=== Recorded data ===
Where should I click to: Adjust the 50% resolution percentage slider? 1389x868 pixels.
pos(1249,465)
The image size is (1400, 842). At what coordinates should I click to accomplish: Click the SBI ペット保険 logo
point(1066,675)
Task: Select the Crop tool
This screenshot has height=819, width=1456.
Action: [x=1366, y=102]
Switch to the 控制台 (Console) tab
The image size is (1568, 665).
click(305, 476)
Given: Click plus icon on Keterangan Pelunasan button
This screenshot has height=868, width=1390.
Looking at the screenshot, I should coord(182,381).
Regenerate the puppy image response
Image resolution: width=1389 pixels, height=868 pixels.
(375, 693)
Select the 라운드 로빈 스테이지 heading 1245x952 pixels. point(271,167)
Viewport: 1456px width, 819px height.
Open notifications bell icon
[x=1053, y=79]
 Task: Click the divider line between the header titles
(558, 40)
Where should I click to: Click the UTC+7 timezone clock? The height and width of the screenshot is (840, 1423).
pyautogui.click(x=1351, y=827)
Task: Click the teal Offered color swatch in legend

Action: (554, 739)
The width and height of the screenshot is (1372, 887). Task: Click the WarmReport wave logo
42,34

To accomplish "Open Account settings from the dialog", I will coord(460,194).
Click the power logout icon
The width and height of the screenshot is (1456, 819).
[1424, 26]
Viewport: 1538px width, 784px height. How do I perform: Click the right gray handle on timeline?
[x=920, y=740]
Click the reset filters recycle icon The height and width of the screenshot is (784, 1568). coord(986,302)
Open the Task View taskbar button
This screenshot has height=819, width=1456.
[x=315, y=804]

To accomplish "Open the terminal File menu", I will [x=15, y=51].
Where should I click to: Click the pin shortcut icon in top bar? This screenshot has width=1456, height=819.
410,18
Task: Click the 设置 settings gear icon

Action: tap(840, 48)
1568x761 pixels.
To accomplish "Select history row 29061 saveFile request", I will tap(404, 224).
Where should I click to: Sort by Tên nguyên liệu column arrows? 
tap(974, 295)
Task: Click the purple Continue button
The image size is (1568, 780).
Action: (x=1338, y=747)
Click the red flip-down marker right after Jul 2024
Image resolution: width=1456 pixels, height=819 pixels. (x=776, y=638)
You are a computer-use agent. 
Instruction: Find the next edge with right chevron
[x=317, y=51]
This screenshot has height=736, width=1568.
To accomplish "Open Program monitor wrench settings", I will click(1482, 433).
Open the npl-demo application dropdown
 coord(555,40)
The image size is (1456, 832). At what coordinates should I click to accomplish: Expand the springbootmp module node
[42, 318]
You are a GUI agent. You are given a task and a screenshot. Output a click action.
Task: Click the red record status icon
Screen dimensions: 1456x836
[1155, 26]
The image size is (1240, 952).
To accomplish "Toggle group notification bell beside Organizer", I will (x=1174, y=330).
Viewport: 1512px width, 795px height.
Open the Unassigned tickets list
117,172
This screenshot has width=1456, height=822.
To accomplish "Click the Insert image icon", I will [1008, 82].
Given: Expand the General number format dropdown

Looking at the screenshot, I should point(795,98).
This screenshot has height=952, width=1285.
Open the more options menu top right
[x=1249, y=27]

=== Assigned task ===
Output every record in full, exactly as it was given.

=== Answer to this task ===
Where should I click to: Adjust the 50% resolution percentage slider? 1389x868 pixels.
pos(1249,465)
The image size is (1400, 842). At what coordinates should I click to accomplish: Click the SBI ペット保険 logo
point(1066,675)
Task: Select the Crop tool
This screenshot has height=819, width=1456.
Action: [x=1366, y=102]
Switch to the 控制台 (Console) tab
The image size is (1568, 665).
click(305, 476)
Given: Click plus icon on Keterangan Pelunasan button
This screenshot has height=868, width=1390.
Looking at the screenshot, I should coord(182,381).
Regenerate the puppy image response
Image resolution: width=1389 pixels, height=868 pixels.
(375, 693)
Select the 라운드 로빈 스테이지 heading 1245x952 pixels. point(271,167)
Viewport: 1456px width, 819px height.
Open notifications bell icon
[x=1053, y=79]
 Task: Click the divider line between the header titles
(558, 40)
Where should I click to: Click the UTC+7 timezone clock? The height and width of the screenshot is (840, 1423).
pyautogui.click(x=1351, y=827)
Task: Click the teal Offered color swatch in legend

Action: (554, 739)
The width and height of the screenshot is (1372, 887). Task: Click the WarmReport wave logo
42,34

To accomplish "Open Account settings from the dialog", I will coord(460,194).
Click the power logout icon
The width and height of the screenshot is (1456, 819).
[1424, 26]
Viewport: 1538px width, 784px height. How do I perform: Click the right gray handle on timeline?
[x=920, y=740]
Click the reset filters recycle icon The height and width of the screenshot is (784, 1568). coord(986,302)
Open the Task View taskbar button
This screenshot has height=819, width=1456.
[x=315, y=804]

To accomplish "Open the terminal File menu", I will [x=15, y=51].
Where should I click to: Click the pin shortcut icon in top bar? This screenshot has width=1456, height=819.
410,18
Task: Click the 设置 settings gear icon

Action: tap(840, 48)
1568x761 pixels.
To accomplish "Select history row 29061 saveFile request", I will tap(404, 224).
Where should I click to: Sort by Tên nguyên liệu column arrows? 
tap(974, 295)
Task: Click the purple Continue button
The image size is (1568, 780).
Action: (x=1338, y=747)
Click the red flip-down marker right after Jul 2024
Image resolution: width=1456 pixels, height=819 pixels. (x=776, y=638)
You are a computer-use agent. 
Instruction: Find the next edge with right chevron
[x=317, y=51]
This screenshot has height=736, width=1568.
To accomplish "Open Program monitor wrench settings", I will click(1482, 433).
Open the npl-demo application dropdown
 coord(555,40)
The image size is (1456, 832). At what coordinates should I click to accomplish: Expand the springbootmp module node
[42, 318]
You are a GUI agent. You are given a task and a screenshot. Output a click action.
Task: Click the red record status icon
Screen dimensions: 1456x836
[1155, 26]
The image size is (1240, 952).
To accomplish "Toggle group notification bell beside Organizer", I will (x=1174, y=330).
Viewport: 1512px width, 795px height.
Open the Unassigned tickets list
117,172
This screenshot has width=1456, height=822.
To accomplish "Click the Insert image icon", I will [1008, 82].
Given: Expand the General number format dropdown

Looking at the screenshot, I should point(795,98).
This screenshot has height=952, width=1285.
Open the more options menu top right
[x=1249, y=27]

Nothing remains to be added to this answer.